As Dillon further points out, all such revolting displays of virtue signalling really do is tell Aboriginal Australians that they are so pathetically fragile that the name of the late monarch is literally threatening to them.

For all that the city-based activists like to blither about “the Old People”, surely the Old People would shake their heads in disgust at such weaklings.

Before colonisation, Aboriginal Australians were able to live under harsh conditions that few of us could endure for more than three or four days. They were tough people […]

Of course, this is just the latest example where it is assumed Aboriginal people are fragile and need protection from names, national holidays, anthems, brand names and cartoons. I have seen academics tripping over themselves to ensure there is cultural safety for Aboriginal students and staff. Interestingly, I don’t see similar concerns for students and staff of other cultures.

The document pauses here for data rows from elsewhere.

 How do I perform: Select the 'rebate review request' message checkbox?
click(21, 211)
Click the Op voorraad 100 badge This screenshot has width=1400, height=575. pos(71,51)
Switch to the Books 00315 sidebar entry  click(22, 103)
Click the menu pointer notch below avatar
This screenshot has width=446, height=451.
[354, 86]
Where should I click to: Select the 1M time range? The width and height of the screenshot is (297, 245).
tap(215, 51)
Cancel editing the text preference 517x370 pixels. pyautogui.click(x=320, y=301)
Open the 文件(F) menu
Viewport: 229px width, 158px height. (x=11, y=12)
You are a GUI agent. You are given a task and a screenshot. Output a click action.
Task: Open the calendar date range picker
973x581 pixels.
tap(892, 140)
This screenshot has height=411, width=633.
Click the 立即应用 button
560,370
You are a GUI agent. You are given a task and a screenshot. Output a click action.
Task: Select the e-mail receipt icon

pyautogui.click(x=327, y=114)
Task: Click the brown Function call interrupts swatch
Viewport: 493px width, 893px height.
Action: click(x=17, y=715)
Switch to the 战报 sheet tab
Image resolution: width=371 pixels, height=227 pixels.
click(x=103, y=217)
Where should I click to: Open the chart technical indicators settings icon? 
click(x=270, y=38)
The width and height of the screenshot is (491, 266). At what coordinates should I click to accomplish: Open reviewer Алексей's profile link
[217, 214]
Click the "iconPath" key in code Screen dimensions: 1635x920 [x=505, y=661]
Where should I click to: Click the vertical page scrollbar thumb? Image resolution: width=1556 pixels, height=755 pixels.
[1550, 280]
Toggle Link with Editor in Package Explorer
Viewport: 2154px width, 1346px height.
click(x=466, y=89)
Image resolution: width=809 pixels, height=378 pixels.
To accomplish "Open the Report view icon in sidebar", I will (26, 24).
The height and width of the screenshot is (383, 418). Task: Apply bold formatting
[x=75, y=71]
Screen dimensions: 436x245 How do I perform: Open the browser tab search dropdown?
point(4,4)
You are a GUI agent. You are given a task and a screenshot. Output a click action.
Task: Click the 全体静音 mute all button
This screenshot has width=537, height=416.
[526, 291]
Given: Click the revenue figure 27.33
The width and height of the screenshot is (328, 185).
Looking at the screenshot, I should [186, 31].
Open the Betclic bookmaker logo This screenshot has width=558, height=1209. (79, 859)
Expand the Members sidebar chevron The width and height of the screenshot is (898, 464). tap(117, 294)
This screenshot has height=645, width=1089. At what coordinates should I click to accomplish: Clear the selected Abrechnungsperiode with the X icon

The fragility of these activists is also strangely selective.

Do these same Aboriginal Australians feel unsafe when handling currency that has the Queen’s image on it?

The Australian

In the end, though, there are far more serious threats to the health and welfare of too many Aboriginal Australians than the name of a hospital. Violence, disease and abuse, are all rampant in too many Aboriginal communities.

But that’s a far harder problem to solve than simply whinging about the name of a hospital — and if there’s one thing an activist is really threatened by, it’s hard work.